Flexible core–shell 3D structures are essential
for the
development of soft sensors and actuators. Despite recent advancements
in 3D printing, the fabrication of flexible 3D objects with internal
architectures (such as channels and void spaces) remains challenging
with liquid precursors due to the difficulty to maintain the printed
structures. The difficulty of such fabrication is prominent especially
when low-viscosity polysiloxane resins are used. This study presents
a unique approach to applying direct ink writing (DIW) 3D printing
in a three-phase system to overcome this limitation. We performed
core–shell 3D printing using a low-viscosity commercial polysiloxane
resin (Ecoflex 10) as shell inks combined with a coaxially extruded
core liquid (Pluronic F127) in Bingham plastic microparticulate gels
(ethanol gel). In the process termed embedded core–shell 3D
printing (eCS3DP), we highlighted the dependence of the rheological
characteristics of the three fluids on the stability of the printed
core–shell filament. With the core liquid with a sufficiently
high concentration of Pluronic F127 (30 w/w%; σy =
158.5 Pa), the interfacial instability between the shell liquid and
core liquid was suppressed; the removal of the core liquid permitted
the fabrication of perfusable channels. We identified the printing
conditions to ensure lateral attachments of printed core–shell
filaments.
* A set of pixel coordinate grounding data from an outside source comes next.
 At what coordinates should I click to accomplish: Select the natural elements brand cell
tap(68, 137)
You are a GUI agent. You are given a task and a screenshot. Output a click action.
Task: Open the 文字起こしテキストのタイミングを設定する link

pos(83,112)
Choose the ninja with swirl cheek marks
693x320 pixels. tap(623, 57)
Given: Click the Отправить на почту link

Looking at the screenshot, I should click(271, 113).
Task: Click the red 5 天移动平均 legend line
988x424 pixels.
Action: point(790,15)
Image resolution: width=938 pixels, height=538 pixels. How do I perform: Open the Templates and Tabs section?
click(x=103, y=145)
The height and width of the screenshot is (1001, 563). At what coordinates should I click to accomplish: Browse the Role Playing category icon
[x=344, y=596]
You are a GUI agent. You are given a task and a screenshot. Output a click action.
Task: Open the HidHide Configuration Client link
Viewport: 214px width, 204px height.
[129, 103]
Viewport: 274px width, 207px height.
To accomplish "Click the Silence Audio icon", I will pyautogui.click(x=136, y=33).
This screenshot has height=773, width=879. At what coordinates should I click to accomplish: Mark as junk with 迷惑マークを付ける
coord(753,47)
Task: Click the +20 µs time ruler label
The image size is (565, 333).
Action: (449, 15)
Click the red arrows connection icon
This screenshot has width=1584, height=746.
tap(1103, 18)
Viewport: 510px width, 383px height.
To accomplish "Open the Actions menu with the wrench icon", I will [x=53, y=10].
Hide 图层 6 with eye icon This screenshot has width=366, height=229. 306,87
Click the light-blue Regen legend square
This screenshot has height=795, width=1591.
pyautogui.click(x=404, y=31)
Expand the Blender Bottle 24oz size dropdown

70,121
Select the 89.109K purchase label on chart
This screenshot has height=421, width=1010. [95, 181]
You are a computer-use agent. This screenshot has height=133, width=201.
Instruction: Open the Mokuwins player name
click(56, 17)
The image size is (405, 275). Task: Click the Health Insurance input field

Interestingly, judicious selection of the rheological properties
and flow rates of three phases allowed the formation of droplets consisting
of core liquids distributed along the printed filaments. eCS3DP offers
a simple route to fabricate 3D structures of a soft elastomeric matrix
with embedded channels and should serve as a useful tool for DIW-based
fabrication of flexible wearable devices and soft robotic components.